• **Exercise objective**
Once you find the line containing "For every named" in the data below, copy it and each following line exactly, up to and including the line containing "[WhatsApp] (187, 981)", and nothing else.

• **Entries supplied**
##############################

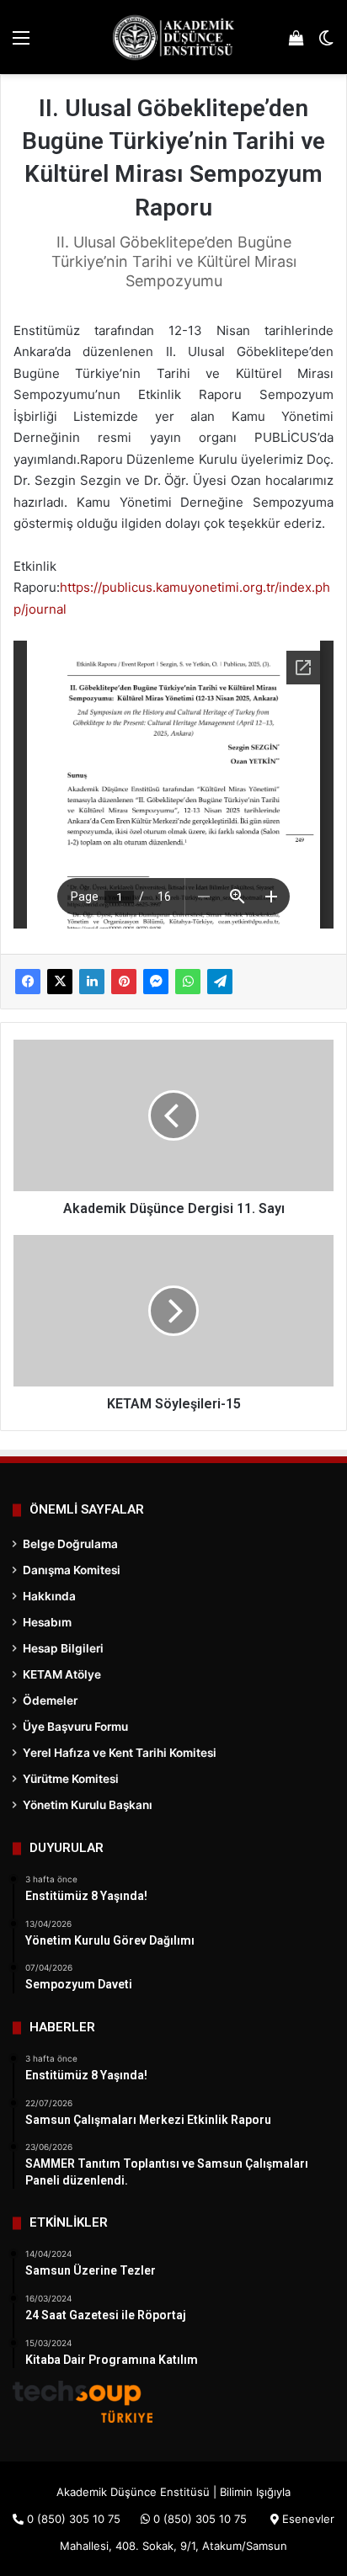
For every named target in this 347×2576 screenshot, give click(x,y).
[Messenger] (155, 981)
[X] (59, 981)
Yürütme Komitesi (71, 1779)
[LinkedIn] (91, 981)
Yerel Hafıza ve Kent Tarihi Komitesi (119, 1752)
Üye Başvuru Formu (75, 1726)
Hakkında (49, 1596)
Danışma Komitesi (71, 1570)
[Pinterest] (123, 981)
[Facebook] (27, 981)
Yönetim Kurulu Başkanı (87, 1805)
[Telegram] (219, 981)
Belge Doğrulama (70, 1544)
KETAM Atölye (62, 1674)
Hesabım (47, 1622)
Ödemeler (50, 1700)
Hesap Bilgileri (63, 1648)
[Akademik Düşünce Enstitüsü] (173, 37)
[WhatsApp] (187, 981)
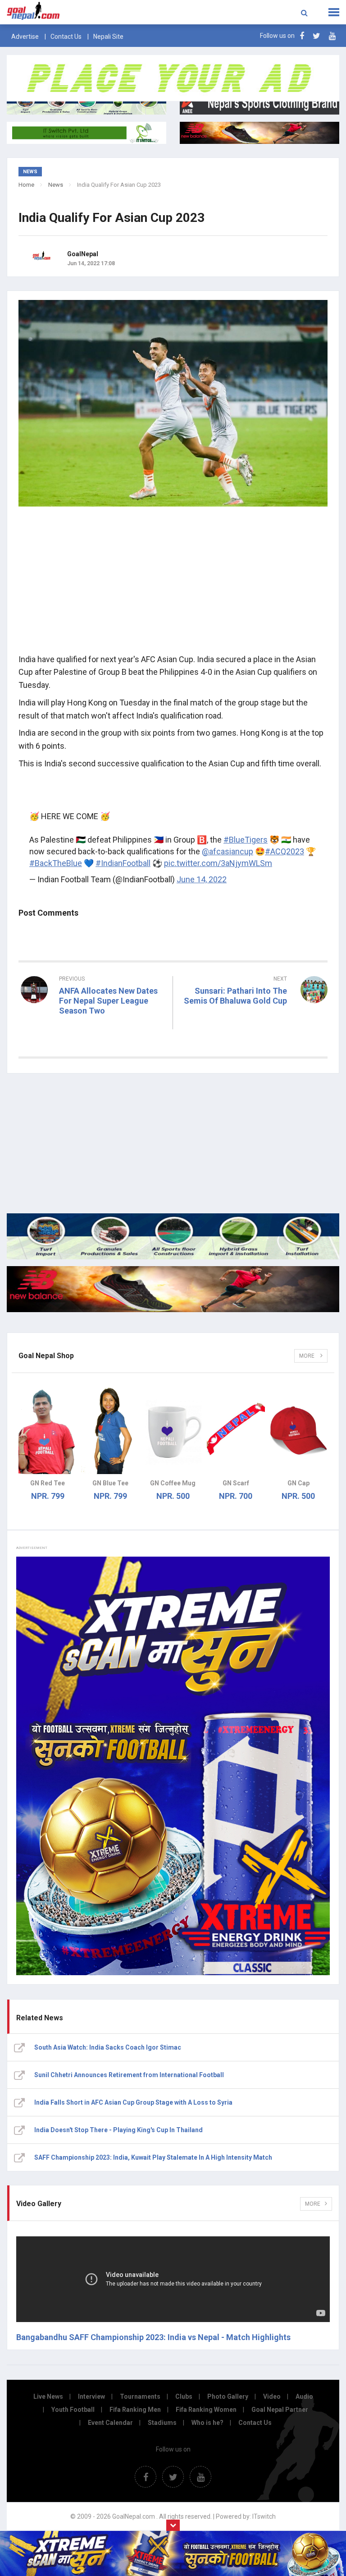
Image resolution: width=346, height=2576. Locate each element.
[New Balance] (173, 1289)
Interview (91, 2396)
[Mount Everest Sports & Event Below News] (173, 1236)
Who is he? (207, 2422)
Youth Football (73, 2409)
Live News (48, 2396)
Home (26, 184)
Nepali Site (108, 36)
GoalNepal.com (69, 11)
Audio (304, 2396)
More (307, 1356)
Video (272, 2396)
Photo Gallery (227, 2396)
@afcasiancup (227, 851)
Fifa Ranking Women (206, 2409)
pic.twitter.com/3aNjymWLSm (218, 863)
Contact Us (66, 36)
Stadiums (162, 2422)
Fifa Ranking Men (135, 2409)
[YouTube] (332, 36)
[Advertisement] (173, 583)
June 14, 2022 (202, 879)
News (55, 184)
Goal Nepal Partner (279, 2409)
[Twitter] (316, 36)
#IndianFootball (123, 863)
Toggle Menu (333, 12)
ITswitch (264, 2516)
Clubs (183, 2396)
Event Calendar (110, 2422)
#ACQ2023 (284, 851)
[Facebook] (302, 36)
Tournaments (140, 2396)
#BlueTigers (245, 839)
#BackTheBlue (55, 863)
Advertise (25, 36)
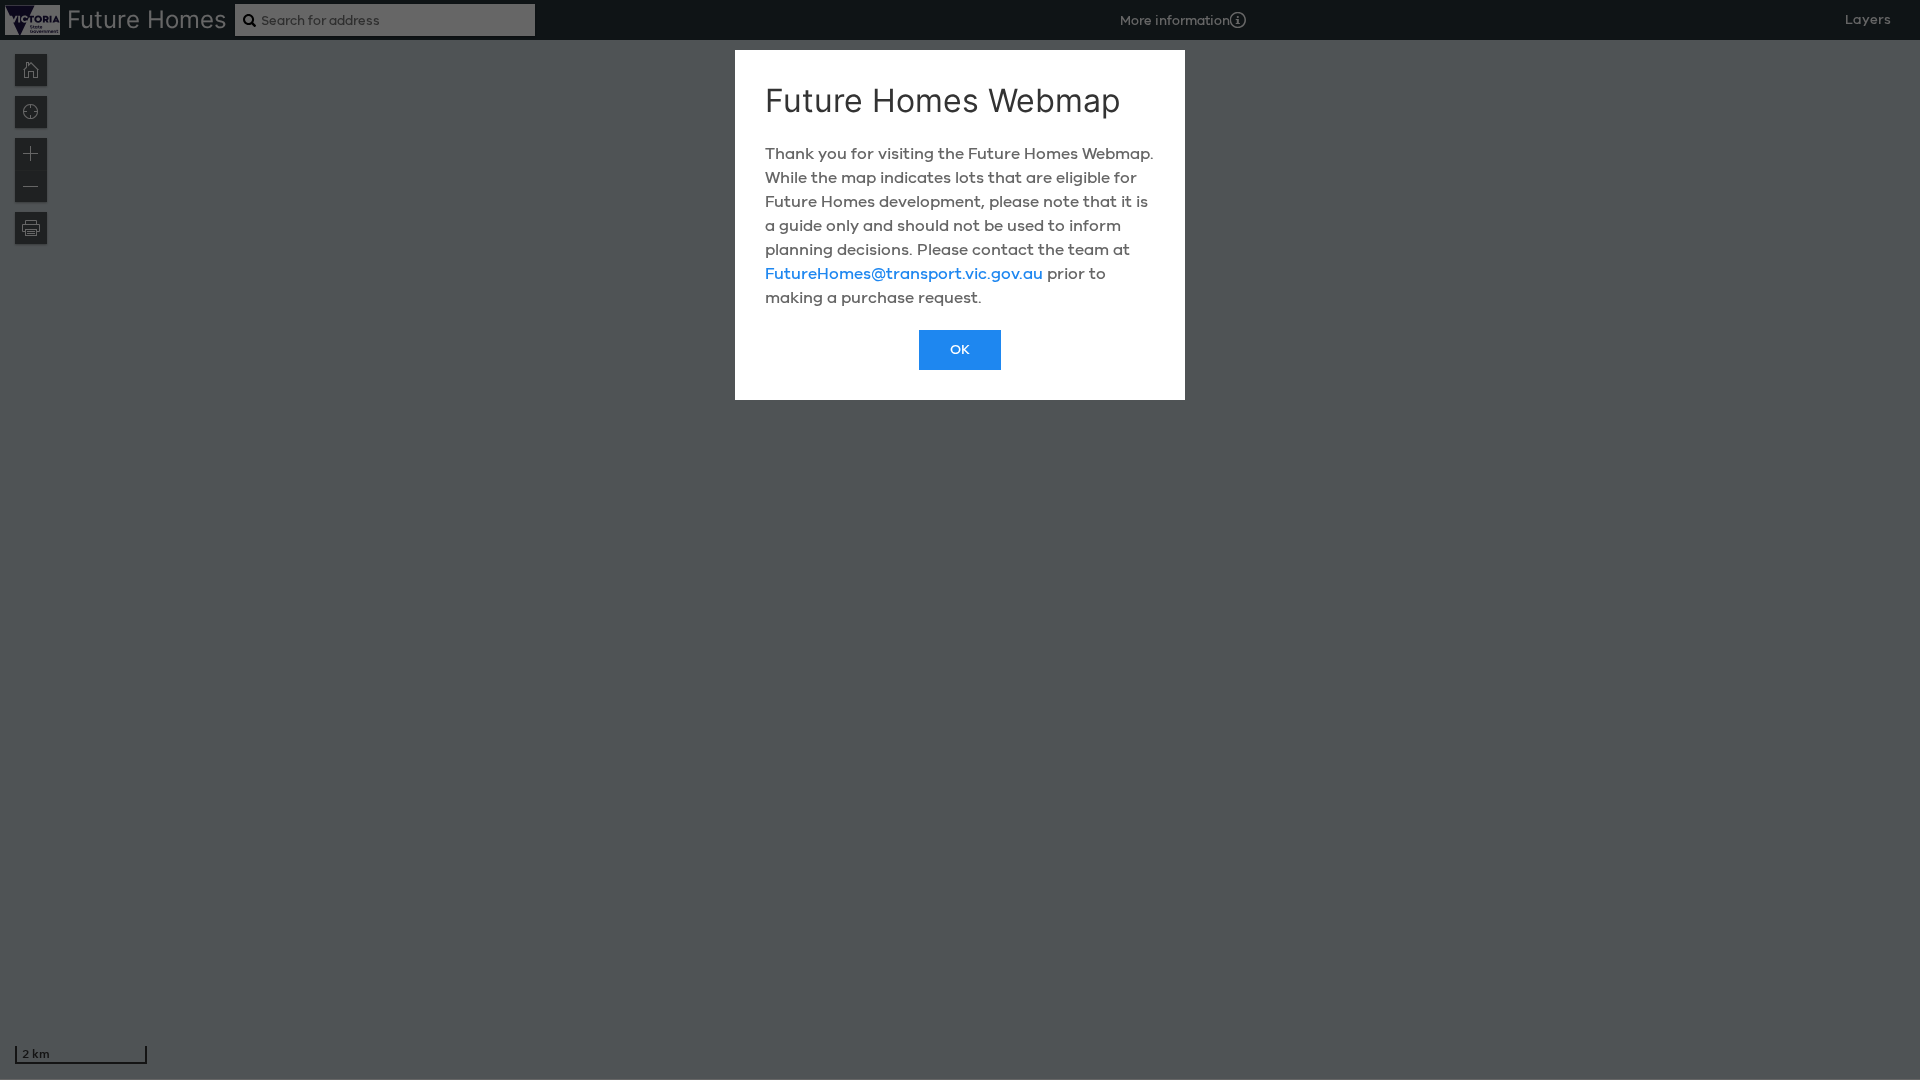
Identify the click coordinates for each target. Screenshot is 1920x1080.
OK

##############################

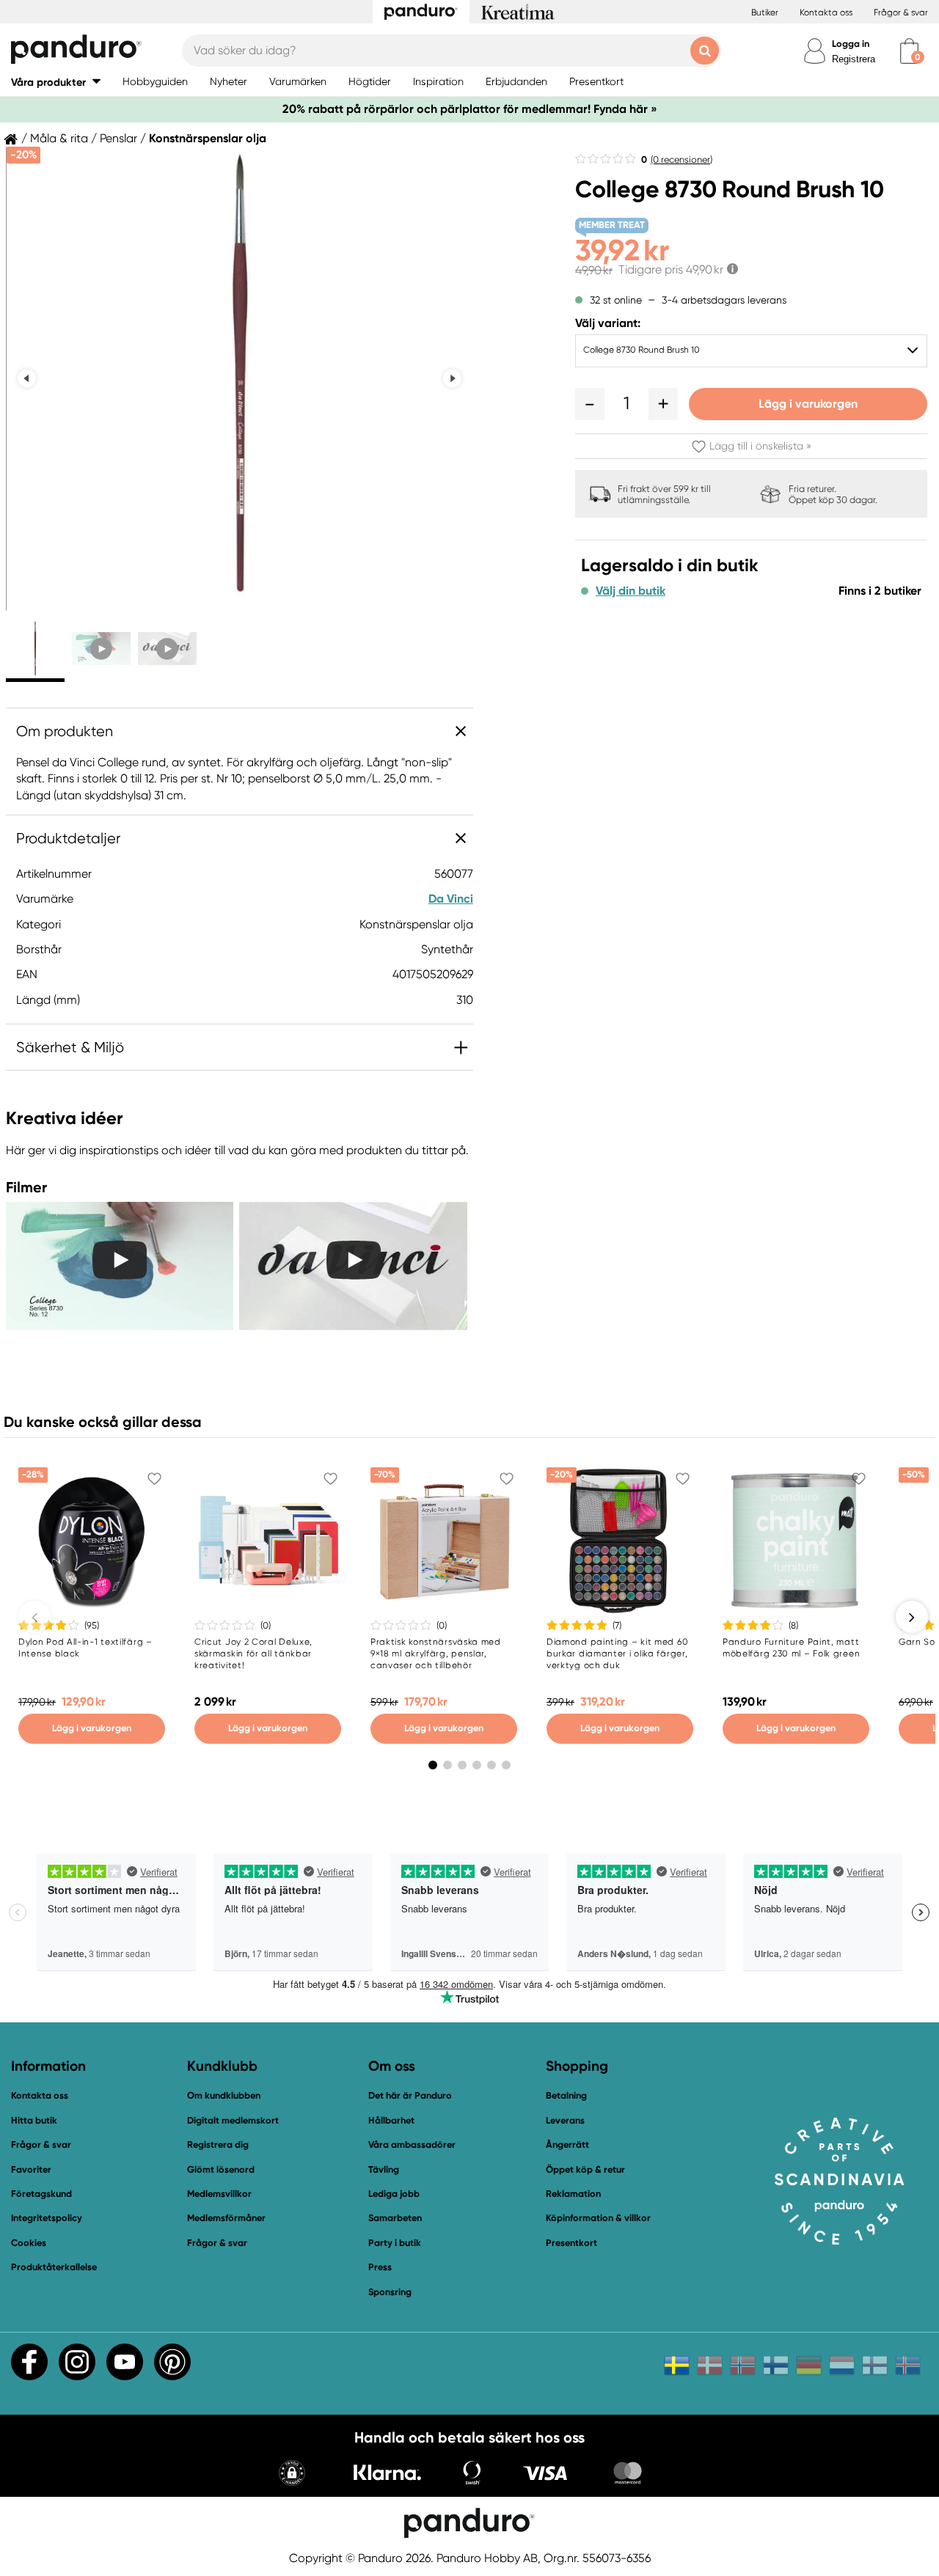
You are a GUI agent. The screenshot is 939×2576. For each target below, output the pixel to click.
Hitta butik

##############################

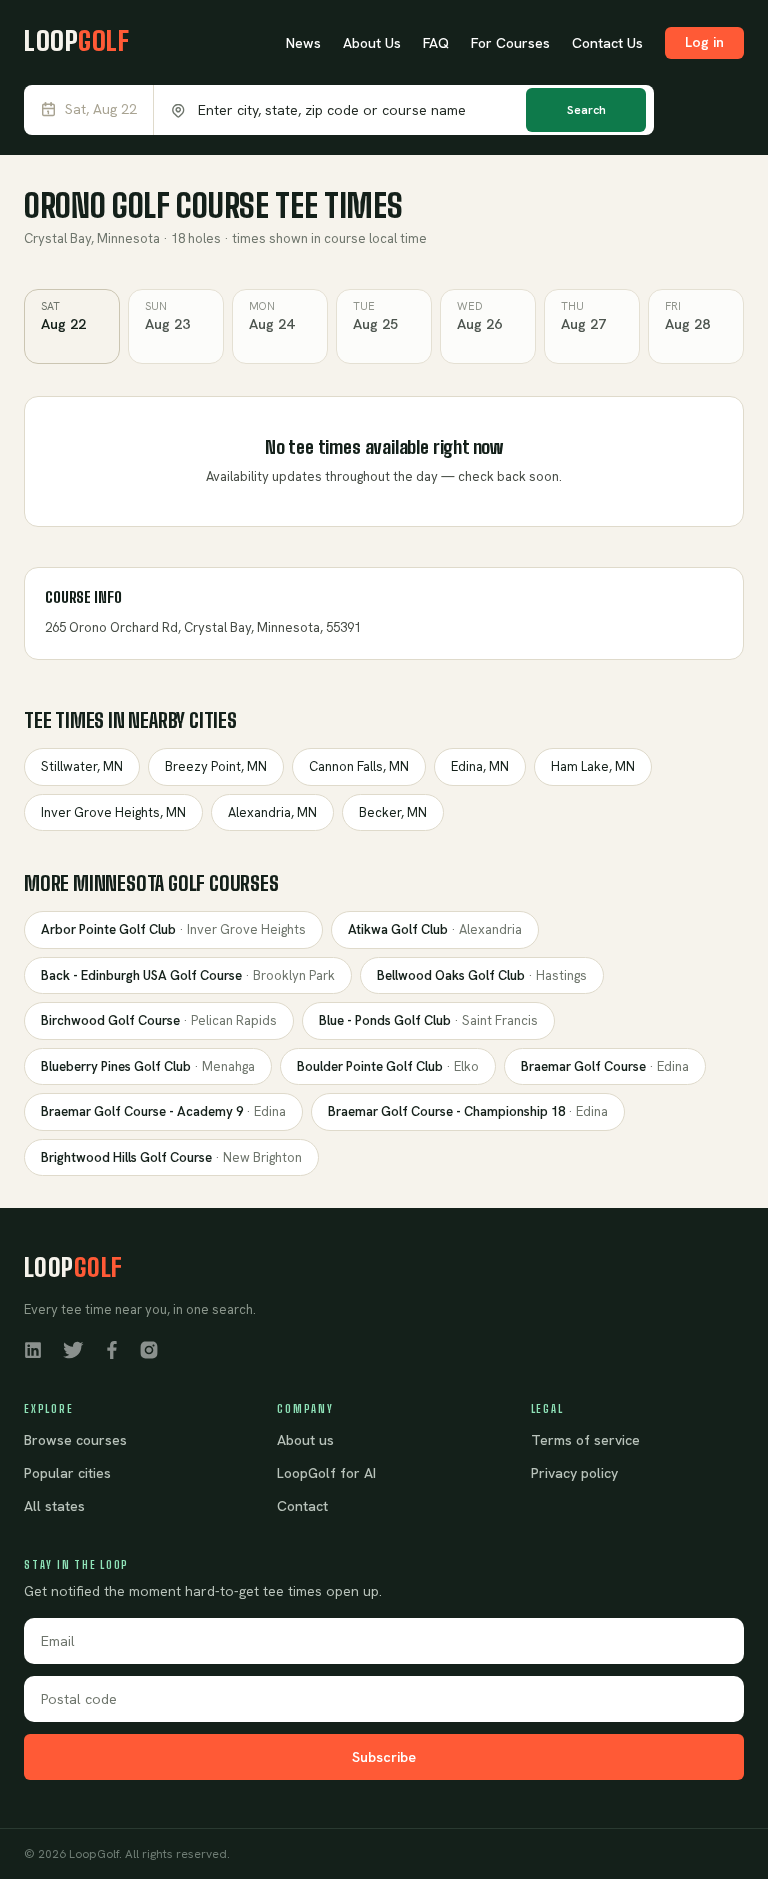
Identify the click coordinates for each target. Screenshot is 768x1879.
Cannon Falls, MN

##############################

• **Exercise solution**
For every named target in this 347×2576 screenshot, give click(x,y).
[Messenger] (155, 981)
[X] (59, 981)
Yürütme Komitesi (71, 1779)
[LinkedIn] (91, 981)
Yerel Hafıza ve Kent Tarihi Komitesi (119, 1752)
Üye Başvuru Formu (75, 1726)
Hakkında (49, 1596)
Danışma Komitesi (71, 1570)
[Pinterest] (123, 981)
[Facebook] (27, 981)
Yönetim Kurulu Başkanı (87, 1805)
[Telegram] (219, 981)
Belge Doğrulama (70, 1544)
KETAM Atölye (62, 1674)
Hesabım (47, 1622)
Ödemeler (50, 1700)
Hesap Bilgileri (63, 1648)
[Akademik Düşünce Enstitüsü] (173, 37)
[WhatsApp] (187, 981)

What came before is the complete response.